Nella storia della prima chiesa o congregazione, l’apostolo amato era con Pietro quando guarì miracolosamente lo storpio giacente alla Porta Bella del Tempio (At 3:4), si trovava a Gerusalemme quando Paolo vi si recò (Gal 2:9) ed era ritenuto una delle tre più importanti “colonne” della congregazione (Gal 2:9). Non si sa se Giovanni abbia parlato durante la riunione gerosolimitana destinata a esaminare la questione della circoncisione per i gentili (At 15). Probabilmente non era presente quando Paolo giunse a Gerusalemme per l’ultima volta (At 21:18): doveva già aver lasciato la Palestina per stabilirsi nell’Asia Minore; tuttavia Paolo non lo trovò ancora a Efeso nel suo ultimo viaggio quando vi lasciò Timoteo (che si trovava ancora lì poco prima della morte di Paolo). Giovanni dovette quindi giungere ad Efeso dopo la morte di Paolo. Secondo una tradizione fortemente attestata, Giovanni sarebbe stato relegato nell’isola di Patos (dove ebbe le visioni dell’Apocalisse) al tempo di Domiziano. Preziosi sono i seguenti episodi conservati dalla tradizione: Giovanni, ormai vecchissimo e portato a braccia alle riunioni, vi soleva ripetere: “Figlioli, amatevi l’un l’altro”; a coloro che si lamentavano per tale monotono insegnamento, rispondeva: “Se si attuasse anche solo questo, sarebbe più che sufficiente”. – Girolamo, PL 26,433.

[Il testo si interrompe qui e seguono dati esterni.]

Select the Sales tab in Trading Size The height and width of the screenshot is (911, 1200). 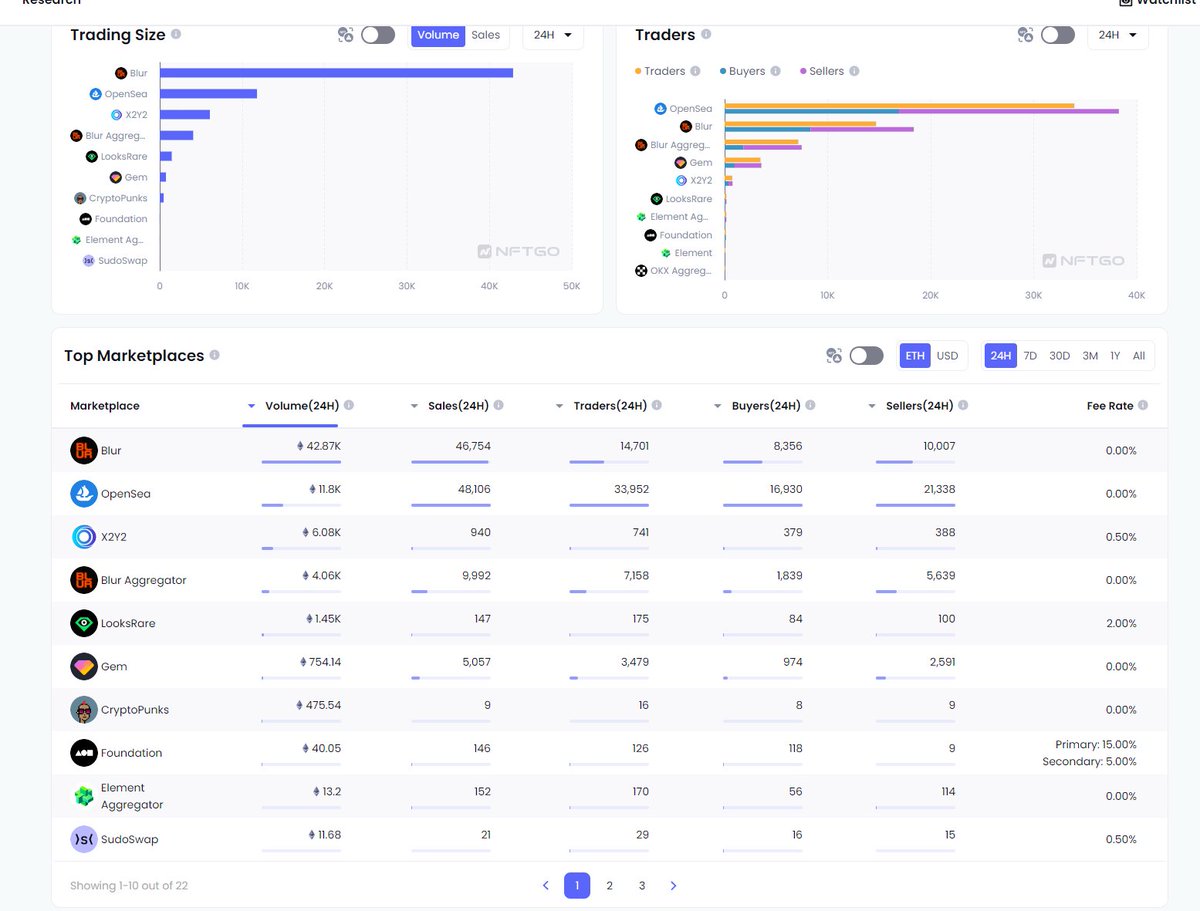point(486,35)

Il comportamento di Giovanni quale missionario documenta la meravigliosa trasformazione di quell’apostolo che, per la sua facilità all’ira, era chiamato “figlio del tuono” (Mr 3:17). Era stato lui a inveire contro l’esorcista che, senza essere discepolo, abusava del nome di Yeshùa (Mr 9:38); fu sempre lui a voler invocare fuoco dal cielo per incenerire i samaritani che non avevano voluto ospitare Yeshùa che era diretto a Gerusalemme: “Signore, vuoi che diciamo che un fuoco scenda dal cielo e li consumi?”. – Lc 9:54.

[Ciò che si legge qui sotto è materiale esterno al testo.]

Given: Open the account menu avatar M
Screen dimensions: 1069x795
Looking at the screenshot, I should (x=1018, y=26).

A Efeso Giovanni attese alla cura delle chiese asiatiche finché morì; secondo le testimonianze patristiche, in età molto avanzata e sotto Traiano (98-117). Policarpo, scrivendo contro Vittore, tra le persone illustri di Efeso ricorda “Giovanni, che riposò sul petto del Signore e fu testimone e maestro e che morì a Efeso”. – Eusebio, Storia Ecclesiastica 5,24,1-7.